What to work on:
a: According to the article about the Mariupol children, what killed Olga Naumenko in April?
b: Repeat the passage from the article about the Mariupol children, starting with "Social media profiles" and going on through "had been through.".

Source document:
* * * * *
Social media profiles for Kostya’s family show they still live in Mariupol. His father, Igor, and mother, Kristina, did not reply to a request for comment. But their stories, and others, have now also been confirmed by Russian and Ukrainian media, with bleak stories of what the children brought to the media circus in Moscow had been through.

Polina Tsvetkova, a Russian state TV presenter who helped organise the event, wrote: “After the broadcast, I met with the children who were saved in Mariupol by volunteer Yuri Gagarin. More than 300 children! They call him an angel, and the team and I also tried to be angels for the kids and organise a joyful time in Moscow! We will show the story about our children on Channel One next week.”

Anna was also confirmed to be from Mariupol by Informator, a Ukrainian news website. “Her mother, blogger Olga Naumenko, is known in the city,” the site wrote. According to the website, Olga was killed in the war. iStories, a Russian news website, later confirmed that the Naumenko family had sheltered in the House of Culture and then the Left Bank administration building, as had Kostya’s family.

In April, Olga was killed by shrapnel from an explosion when she “ran out for cigarettes”, an eyewitness said. She was buried in the grounds of a hospital. A social media post at the time said she had left behind three children: “Anya, Karolina and Danya.” While Anna thanked “Yuri Gagarin” for saving her and her sister, she made no mention of her brother.
* * * * *
Listed records:
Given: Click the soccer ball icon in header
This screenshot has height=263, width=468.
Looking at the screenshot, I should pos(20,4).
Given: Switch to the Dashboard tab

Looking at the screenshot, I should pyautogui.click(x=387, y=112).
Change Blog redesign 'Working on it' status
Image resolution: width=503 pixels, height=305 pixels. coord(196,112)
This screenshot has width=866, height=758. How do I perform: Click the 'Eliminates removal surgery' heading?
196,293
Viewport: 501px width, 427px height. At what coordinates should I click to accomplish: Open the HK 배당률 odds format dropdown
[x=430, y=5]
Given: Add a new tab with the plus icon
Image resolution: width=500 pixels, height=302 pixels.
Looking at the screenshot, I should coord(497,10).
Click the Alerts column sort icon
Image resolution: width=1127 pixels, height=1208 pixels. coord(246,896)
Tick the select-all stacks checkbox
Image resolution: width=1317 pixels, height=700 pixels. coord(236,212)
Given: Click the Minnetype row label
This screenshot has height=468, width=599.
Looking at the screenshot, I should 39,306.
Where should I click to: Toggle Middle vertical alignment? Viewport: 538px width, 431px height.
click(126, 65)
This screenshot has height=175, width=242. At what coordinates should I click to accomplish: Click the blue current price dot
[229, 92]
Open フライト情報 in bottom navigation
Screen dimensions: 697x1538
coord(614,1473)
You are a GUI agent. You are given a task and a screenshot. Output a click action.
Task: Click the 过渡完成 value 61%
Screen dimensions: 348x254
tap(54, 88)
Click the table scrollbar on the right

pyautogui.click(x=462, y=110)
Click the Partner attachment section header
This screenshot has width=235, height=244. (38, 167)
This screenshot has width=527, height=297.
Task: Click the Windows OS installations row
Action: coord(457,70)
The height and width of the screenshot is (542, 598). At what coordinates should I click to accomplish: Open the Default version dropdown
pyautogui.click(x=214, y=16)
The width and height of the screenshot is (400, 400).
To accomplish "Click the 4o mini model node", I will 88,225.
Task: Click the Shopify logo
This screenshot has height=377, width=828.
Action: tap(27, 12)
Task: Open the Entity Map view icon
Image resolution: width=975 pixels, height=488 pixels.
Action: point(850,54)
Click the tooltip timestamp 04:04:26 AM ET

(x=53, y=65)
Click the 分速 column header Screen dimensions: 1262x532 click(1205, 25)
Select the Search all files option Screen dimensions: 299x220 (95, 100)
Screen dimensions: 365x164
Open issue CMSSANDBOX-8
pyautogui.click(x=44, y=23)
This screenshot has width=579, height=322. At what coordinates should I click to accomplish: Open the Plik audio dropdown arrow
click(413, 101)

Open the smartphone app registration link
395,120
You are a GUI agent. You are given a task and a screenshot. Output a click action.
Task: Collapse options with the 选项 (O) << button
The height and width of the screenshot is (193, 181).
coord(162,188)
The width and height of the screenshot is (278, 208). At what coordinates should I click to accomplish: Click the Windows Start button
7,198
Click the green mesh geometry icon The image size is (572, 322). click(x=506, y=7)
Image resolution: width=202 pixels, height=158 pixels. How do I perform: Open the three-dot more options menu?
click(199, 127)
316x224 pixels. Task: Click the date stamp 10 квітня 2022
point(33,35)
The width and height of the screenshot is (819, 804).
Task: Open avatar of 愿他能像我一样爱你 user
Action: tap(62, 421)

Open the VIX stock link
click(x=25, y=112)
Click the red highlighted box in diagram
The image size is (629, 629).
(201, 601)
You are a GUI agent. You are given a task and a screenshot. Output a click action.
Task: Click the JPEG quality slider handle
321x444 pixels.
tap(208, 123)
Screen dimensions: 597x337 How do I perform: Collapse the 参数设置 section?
* * * * *
Results of the tasks:
a: Shrapnel from an explosion killed her when she "ran out for cigarettes."

b:
Social media profiles for Kostya’s family show they still live in Mariupol. His father, Igor, and mother, Kristina, did not reply to a request for comment. But their stories, and others, have now also been confirmed by Russian and Ukrainian media, with bleak stories of what the children brought to the media circus in Moscow had been through.